> [EXERCISE DESCRIPTION]
Repeat all of the records verbatim.

> [DATA PROVIDED]
+ + +
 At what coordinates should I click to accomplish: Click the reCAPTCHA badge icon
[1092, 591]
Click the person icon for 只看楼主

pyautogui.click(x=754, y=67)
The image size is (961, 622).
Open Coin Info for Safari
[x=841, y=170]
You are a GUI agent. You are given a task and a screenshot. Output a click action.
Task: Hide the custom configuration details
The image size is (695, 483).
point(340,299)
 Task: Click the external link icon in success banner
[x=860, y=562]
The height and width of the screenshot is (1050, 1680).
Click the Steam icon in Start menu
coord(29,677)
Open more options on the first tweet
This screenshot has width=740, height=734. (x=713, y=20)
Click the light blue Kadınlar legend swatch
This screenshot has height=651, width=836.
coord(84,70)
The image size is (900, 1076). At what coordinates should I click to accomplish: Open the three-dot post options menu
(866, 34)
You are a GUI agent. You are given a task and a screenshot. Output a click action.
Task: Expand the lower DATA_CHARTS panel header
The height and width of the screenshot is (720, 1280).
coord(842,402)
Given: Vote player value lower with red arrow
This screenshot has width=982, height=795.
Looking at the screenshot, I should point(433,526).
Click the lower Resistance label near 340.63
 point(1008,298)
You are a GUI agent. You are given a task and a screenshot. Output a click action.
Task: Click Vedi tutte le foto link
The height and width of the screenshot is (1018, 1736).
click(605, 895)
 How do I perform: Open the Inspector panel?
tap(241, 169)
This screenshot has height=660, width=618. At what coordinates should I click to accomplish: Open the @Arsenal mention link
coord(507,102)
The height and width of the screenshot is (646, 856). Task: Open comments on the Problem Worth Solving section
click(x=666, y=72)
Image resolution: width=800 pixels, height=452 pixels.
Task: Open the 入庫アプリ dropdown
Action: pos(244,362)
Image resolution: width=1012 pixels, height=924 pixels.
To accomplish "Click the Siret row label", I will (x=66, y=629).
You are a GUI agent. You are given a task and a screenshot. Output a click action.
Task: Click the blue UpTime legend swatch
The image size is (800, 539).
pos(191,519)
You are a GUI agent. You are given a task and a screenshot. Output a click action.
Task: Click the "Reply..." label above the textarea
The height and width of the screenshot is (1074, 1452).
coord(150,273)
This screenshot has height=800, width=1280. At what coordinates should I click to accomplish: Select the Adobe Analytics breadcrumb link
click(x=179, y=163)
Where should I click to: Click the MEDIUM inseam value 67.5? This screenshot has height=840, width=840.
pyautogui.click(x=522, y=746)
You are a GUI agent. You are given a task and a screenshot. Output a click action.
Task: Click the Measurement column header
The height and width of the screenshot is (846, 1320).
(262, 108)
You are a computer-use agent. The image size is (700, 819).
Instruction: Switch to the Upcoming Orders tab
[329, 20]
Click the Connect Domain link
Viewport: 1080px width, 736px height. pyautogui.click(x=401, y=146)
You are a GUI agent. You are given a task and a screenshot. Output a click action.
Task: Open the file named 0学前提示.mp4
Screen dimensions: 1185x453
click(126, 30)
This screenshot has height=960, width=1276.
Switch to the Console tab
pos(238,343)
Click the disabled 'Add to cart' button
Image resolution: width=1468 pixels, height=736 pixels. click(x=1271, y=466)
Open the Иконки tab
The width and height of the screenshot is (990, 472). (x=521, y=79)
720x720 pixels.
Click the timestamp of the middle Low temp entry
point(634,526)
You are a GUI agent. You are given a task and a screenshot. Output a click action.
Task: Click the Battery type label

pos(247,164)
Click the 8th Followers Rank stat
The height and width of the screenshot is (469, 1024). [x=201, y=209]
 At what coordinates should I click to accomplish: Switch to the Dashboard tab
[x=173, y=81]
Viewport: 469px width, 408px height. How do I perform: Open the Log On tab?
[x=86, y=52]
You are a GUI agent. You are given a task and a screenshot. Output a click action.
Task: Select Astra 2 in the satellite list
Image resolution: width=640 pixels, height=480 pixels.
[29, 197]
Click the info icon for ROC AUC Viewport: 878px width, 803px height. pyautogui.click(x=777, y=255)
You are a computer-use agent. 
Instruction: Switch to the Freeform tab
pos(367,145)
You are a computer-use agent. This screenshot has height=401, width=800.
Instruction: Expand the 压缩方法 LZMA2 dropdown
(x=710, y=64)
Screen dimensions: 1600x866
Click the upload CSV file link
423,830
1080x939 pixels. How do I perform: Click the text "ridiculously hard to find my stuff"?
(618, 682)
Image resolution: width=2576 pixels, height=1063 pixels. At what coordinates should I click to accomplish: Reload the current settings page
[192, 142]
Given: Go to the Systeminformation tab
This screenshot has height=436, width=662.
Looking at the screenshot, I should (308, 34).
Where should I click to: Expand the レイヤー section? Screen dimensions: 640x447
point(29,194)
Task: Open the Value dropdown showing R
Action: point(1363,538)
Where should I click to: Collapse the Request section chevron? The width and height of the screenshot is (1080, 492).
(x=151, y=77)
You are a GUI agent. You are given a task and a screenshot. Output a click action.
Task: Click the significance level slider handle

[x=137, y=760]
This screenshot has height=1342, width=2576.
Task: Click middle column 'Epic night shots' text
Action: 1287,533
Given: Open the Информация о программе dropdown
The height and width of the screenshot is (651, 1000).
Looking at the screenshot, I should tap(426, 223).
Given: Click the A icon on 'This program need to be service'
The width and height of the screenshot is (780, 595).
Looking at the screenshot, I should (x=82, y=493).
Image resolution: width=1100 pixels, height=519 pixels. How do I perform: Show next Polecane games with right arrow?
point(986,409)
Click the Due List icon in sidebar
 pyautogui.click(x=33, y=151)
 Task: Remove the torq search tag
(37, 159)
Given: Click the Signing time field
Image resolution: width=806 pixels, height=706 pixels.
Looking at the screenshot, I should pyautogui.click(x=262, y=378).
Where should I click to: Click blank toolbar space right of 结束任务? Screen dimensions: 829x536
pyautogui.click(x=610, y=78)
+ + +
> [SOLUTION BELOW]
 At what coordinates should I click to accomplish: Click the reCAPTCHA badge icon
[1092, 591]
Click the person icon for 只看楼主

pyautogui.click(x=754, y=67)
The image size is (961, 622).
Open Coin Info for Safari
[x=841, y=170]
You are a GUI agent. You are given a task and a screenshot. Output a click action.
Task: Hide the custom configuration details
The image size is (695, 483).
point(340,299)
 Task: Click the external link icon in success banner
[x=860, y=562]
The height and width of the screenshot is (1050, 1680).
Click the Steam icon in Start menu
coord(29,677)
Open more options on the first tweet
This screenshot has width=740, height=734. (x=713, y=20)
Click the light blue Kadınlar legend swatch
This screenshot has height=651, width=836.
coord(84,70)
The image size is (900, 1076). At what coordinates should I click to accomplish: Open the three-dot post options menu
(866, 34)
You are a GUI agent. You are given a task and a screenshot. Output a click action.
Task: Expand the lower DATA_CHARTS panel header
The height and width of the screenshot is (720, 1280).
coord(842,402)
Given: Vote player value lower with red arrow
This screenshot has width=982, height=795.
Looking at the screenshot, I should point(433,526).
Click the lower Resistance label near 340.63
 point(1008,298)
You are a GUI agent. You are given a task and a screenshot. Output a click action.
Task: Click Vedi tutte le foto link
The height and width of the screenshot is (1018, 1736).
click(605, 895)
 How do I perform: Open the Inspector panel?
tap(241, 169)
This screenshot has height=660, width=618. At what coordinates should I click to accomplish: Open the @Arsenal mention link
coord(507,102)
The height and width of the screenshot is (646, 856). Task: Open comments on the Problem Worth Solving section
click(x=666, y=72)
Image resolution: width=800 pixels, height=452 pixels.
Task: Open the 入庫アプリ dropdown
Action: pos(244,362)
Image resolution: width=1012 pixels, height=924 pixels.
To accomplish "Click the Siret row label", I will (x=66, y=629).
You are a GUI agent. You are given a task and a screenshot. Output a click action.
Task: Click the blue UpTime legend swatch
The image size is (800, 539).
pos(191,519)
You are a GUI agent. You are given a task and a screenshot. Output a click action.
Task: Click the "Reply..." label above the textarea
The height and width of the screenshot is (1074, 1452).
coord(150,273)
This screenshot has height=800, width=1280. At what coordinates should I click to accomplish: Select the Adobe Analytics breadcrumb link
click(x=179, y=163)
Where should I click to: Click the MEDIUM inseam value 67.5? This screenshot has height=840, width=840.
pyautogui.click(x=522, y=746)
You are a GUI agent. You are given a task and a screenshot. Output a click action.
Task: Click the Measurement column header
The height and width of the screenshot is (846, 1320).
(262, 108)
You are a computer-use agent. The image size is (700, 819).
Instruction: Switch to the Upcoming Orders tab
[329, 20]
Click the Connect Domain link
Viewport: 1080px width, 736px height. pyautogui.click(x=401, y=146)
You are a GUI agent. You are given a task and a screenshot. Output a click action.
Task: Open the file named 0学前提示.mp4
Screen dimensions: 1185x453
click(126, 30)
This screenshot has height=960, width=1276.
Switch to the Console tab
pos(238,343)
Click the disabled 'Add to cart' button
Image resolution: width=1468 pixels, height=736 pixels. click(x=1271, y=466)
Open the Иконки tab
The width and height of the screenshot is (990, 472). (x=521, y=79)
720x720 pixels.
Click the timestamp of the middle Low temp entry
point(634,526)
You are a GUI agent. You are given a task and a screenshot. Output a click action.
Task: Click the Battery type label

pos(247,164)
Click the 8th Followers Rank stat
The height and width of the screenshot is (469, 1024). [x=201, y=209]
 At what coordinates should I click to accomplish: Switch to the Dashboard tab
[x=173, y=81]
Viewport: 469px width, 408px height. How do I perform: Open the Log On tab?
[x=86, y=52]
You are a GUI agent. You are given a task and a screenshot. Output a click action.
Task: Select Astra 2 in the satellite list
Image resolution: width=640 pixels, height=480 pixels.
[29, 197]
Click the info icon for ROC AUC Viewport: 878px width, 803px height. pyautogui.click(x=777, y=255)
You are a computer-use agent. 
Instruction: Switch to the Freeform tab
pos(367,145)
You are a computer-use agent. This screenshot has height=401, width=800.
Instruction: Expand the 压缩方法 LZMA2 dropdown
(x=710, y=64)
Screen dimensions: 1600x866
Click the upload CSV file link
423,830
1080x939 pixels. How do I perform: Click the text "ridiculously hard to find my stuff"?
(618, 682)
Image resolution: width=2576 pixels, height=1063 pixels. At what coordinates should I click to accomplish: Reload the current settings page
[192, 142]
Given: Go to the Systeminformation tab
This screenshot has height=436, width=662.
Looking at the screenshot, I should (308, 34).
Where should I click to: Expand the レイヤー section? Screen dimensions: 640x447
point(29,194)
Task: Open the Value dropdown showing R
Action: point(1363,538)
Where should I click to: Collapse the Request section chevron? The width and height of the screenshot is (1080, 492).
(x=151, y=77)
You are a GUI agent. You are given a task and a screenshot. Output a click action.
Task: Click the significance level slider handle

[x=137, y=760]
This screenshot has height=1342, width=2576.
Task: Click middle column 'Epic night shots' text
Action: 1287,533
Given: Open the Информация о программе dropdown
The height and width of the screenshot is (651, 1000).
Looking at the screenshot, I should tap(426, 223).
Given: Click the A icon on 'This program need to be service'
The width and height of the screenshot is (780, 595).
Looking at the screenshot, I should (x=82, y=493).
Image resolution: width=1100 pixels, height=519 pixels. How do I perform: Show next Polecane games with right arrow?
point(986,409)
Click the Due List icon in sidebar
 pyautogui.click(x=33, y=151)
 Task: Remove the torq search tag
(37, 159)
Given: Click the Signing time field
Image resolution: width=806 pixels, height=706 pixels.
Looking at the screenshot, I should pyautogui.click(x=262, y=378).
Where should I click to: Click blank toolbar space right of 结束任务? Screen dimensions: 829x536
pyautogui.click(x=610, y=78)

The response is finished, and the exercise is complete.